A sign at the observation point at the foot of the path and down by the crystal clear lake describes the process of the collapse and illustrates it very well. Life goes on, but without him. Now he is a story for the ages and a living memory only in those who shared his time in the sun. Such is life. What goes up must come down. The turmoil within the inner earth pushes upward and outward only to have the natural forces of wind and rain, freeze and thaw struggle always to bring things back from whence they came. Beginning and end. Over and over again. The cycle of life plays out before our eyes every day in every way. It can be observed and appreciated, but not changed....and so it goes.
Meanwhile, a fisherman casts flies for brook trout in the clear icy waters of the lake that reflects the mountain. And a beaver gnaws at some trees to bring them down in order that he may build his dam and his home up. Water levels rise until the force of the water tears down what has been placed in its path. It's all quite a marvel.

The Basin, a massive granite bowl carved by glaciers of the past and raging waters of the here and now makes for a most amazing geographical feature. Not one that is easy to convey its majesty through the medium of photography, it none-the-less impressed me as one of the best we have seen anywhere along our journey so far. It was a great place to just pause and enjoy what nature has created.

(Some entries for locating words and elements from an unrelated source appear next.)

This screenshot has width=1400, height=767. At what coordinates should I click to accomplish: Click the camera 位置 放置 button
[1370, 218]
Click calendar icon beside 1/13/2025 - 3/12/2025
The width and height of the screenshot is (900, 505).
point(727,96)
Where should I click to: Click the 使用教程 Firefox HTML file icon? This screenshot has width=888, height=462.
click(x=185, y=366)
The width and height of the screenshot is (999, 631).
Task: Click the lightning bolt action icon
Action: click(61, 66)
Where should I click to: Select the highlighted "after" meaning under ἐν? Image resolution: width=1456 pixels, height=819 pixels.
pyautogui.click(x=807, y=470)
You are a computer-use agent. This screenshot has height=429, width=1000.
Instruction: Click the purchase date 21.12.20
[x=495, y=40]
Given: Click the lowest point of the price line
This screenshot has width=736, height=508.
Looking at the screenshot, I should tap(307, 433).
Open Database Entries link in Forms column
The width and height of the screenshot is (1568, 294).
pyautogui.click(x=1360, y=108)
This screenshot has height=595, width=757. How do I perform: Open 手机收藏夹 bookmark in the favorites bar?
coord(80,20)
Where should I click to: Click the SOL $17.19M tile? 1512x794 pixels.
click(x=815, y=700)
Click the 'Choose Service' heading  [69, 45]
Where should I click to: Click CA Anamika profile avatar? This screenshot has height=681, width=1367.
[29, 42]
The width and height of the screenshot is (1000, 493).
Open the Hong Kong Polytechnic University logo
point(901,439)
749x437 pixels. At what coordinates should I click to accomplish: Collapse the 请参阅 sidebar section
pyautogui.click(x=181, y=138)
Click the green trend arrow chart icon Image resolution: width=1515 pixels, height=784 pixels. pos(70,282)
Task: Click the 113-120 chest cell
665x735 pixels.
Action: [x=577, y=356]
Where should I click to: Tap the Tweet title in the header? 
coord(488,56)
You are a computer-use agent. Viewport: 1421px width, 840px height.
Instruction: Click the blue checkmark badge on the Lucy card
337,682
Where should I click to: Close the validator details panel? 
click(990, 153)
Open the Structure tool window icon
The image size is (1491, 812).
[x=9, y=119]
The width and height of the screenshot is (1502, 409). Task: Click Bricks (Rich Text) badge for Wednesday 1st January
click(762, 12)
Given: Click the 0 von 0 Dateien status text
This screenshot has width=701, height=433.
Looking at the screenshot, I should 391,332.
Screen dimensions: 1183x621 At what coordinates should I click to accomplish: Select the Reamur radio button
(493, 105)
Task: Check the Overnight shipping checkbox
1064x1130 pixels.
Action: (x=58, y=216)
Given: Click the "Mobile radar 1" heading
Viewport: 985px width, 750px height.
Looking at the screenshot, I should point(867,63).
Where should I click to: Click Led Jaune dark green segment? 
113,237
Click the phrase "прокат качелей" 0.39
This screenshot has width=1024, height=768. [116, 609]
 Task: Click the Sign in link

A two mile hike up the mountain through The Flume Gorge was a mighty workout ( I didn't count the number of steps built into the Flume and I'm frankly glad I didn't) but the scenery rivaled the energy output and was well worth the hike.

The largest lichens I have ever seen anywhere were growing on the rock walls of the flume and can best be seen by enlarging the photo below and studying the left-hand side of the photo. Clearly the light and cool and dampness of the walls made for a perfect growing environment for them.
We reached the top just about the same time my legs were telling me they couldn't handle another flight of stairs, and there were two beautiful specimens waiting there to thank us for taking the time and effort to visit: this beautiful butterfly...

and this beautiful stand of mushrooms.

The downhill portion of the hike was only a bit easier than the uphill, but like the Old Man proves: What goes up, Must come down.